Je commence à pleurer. Pourquoi ma mère est si horrible avec moi ? Je l’ai déçue en voulant vivre mon rêve. Et en plus, elle dit que je suis ratée. La tristesse me gagne et je pars dans ma chambre. Je téléphone à Cassandra, mais elle ne répond pas. Je téléphone à Marius et il décroche à la première sonnerie.

- Salut Julie, ça va ?

- Écoute, j’ai pas beaucoup de temps avant de n’avoir plus de réseau. Est-ce que tu peux venir me chercher en voiture à la gare de Vancouver. Je t’expliquerai tout.

- Vancouver ? Mais, Julie, ça fait loin.

- S’il te plait.

- Hum… Je serai là d’ici 5 heures. Et j’attendrais des explications, Julie.

- Promis.

Je quitte discrètement la maison de mes parents, mais c’est peine perdue.

- Julie ! Je peux savoir où tu vas ? dit mon père avec un ton autoritaire.

- Au marché de Vancouver.

- Rentre avant 19 heures.

- Bien sûr.

Mais oui, c’est ça.

Je me dépêche de partir de la maison et je cours pour rejoindre la ville. Au marché, il y a du pâté, du fromage et des légumes. J’achète une baguette de pain ainsi que deux pains au chocolat à la boulangerie et me poste devant la gare de Vancouver.

Une heure plus tard, la voiture de Marius se gare.

- Julie !

Je m’installe côté passager et lui tends un pain au chocolat.

- Alors ? Ton explication, Julie. Pourquoi tu m’as fait venir ici ?

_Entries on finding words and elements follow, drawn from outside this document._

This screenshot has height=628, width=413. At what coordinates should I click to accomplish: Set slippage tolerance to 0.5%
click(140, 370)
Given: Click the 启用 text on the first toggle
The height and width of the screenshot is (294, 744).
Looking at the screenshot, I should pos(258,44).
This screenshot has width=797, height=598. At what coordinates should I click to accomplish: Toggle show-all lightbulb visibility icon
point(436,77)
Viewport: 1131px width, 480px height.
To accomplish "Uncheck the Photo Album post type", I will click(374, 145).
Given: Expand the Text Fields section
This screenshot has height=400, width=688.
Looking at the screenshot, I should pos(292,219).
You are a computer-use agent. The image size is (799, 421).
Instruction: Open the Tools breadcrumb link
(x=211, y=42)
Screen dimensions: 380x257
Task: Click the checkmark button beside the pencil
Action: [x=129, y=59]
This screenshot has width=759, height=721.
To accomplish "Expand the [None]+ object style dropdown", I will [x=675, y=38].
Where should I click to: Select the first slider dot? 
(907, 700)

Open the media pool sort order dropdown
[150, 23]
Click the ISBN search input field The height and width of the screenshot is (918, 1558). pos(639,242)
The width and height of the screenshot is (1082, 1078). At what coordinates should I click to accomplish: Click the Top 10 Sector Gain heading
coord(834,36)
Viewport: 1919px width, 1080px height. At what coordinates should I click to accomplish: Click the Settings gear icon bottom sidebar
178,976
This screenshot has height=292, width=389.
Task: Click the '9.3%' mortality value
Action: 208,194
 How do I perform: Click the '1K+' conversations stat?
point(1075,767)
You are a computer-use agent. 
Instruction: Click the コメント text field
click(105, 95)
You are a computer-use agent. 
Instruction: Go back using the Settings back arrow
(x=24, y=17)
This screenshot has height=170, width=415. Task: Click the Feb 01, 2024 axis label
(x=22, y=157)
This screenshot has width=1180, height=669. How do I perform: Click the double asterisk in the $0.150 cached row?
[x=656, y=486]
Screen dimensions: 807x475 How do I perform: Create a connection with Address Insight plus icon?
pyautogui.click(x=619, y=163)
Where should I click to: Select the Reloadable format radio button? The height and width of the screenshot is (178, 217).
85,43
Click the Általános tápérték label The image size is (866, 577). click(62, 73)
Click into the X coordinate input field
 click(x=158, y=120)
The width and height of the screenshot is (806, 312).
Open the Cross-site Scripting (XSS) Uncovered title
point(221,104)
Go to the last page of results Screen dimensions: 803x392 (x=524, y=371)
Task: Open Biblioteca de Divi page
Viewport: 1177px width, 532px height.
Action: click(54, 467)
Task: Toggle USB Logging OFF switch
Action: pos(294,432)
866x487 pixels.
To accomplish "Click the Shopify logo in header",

Il me semble énervé. Il est plus froid que d’habitude.

- Je suis désolée, tu m’en veux…

- Non.

- Mais tu as l’air énervé…

- Inquiet. Je viens de parcourir 510 kilomètres sans savoir pourquoi tu m’as dit de venir te chercher. Je me suis inquiété, surtout que tu m’as dit être chez tes parents. Alors, qu’est-ce qu’il se passe, Julie ?

Il ne me regarde pas. Il fixe la route, les mains crispées sur le volant.

- Je suis désolée. À chaque fois que je vais chez mes parents, qui sont fermiers, je dois les aider, du matin au soir. Je suis épuisée quand je retourne à Portland et…

- Tu m’as fait venir pour ne pas avoir à t’occuper des vaches ? Tu ne sais pas dire à tes parents que tu en as marre ?

- Désolée… Ma mère m’a traité de bonne à rien, de ratée…

- Et t’avais besoin que je vienne te chercher. Tu ne sais pas rentrer par toi-même.

Je commence à pleurer. Je me rends compte à quel point c’était stupide de l’appeler juste pour ça.

- Mais qu’est-ce que je t’ai fait, Marius ?

- Je crois que t’as pas bien compris, Julie. Tu me dis de venir te chercher à Vancouver, je me suis imaginé que ce serait beaucoup plus grave que juste en avoir marre de jouer les fermières ! Est-ce que tu te rends compte que j’ai fermé la librairie juste parce que Madame en avait marre de rester bloquée entre un champ et des bouses ?

- Je… je suis désolée. Je ne m’en étais pas rendue compte. C’est stupide… Je suis idiote…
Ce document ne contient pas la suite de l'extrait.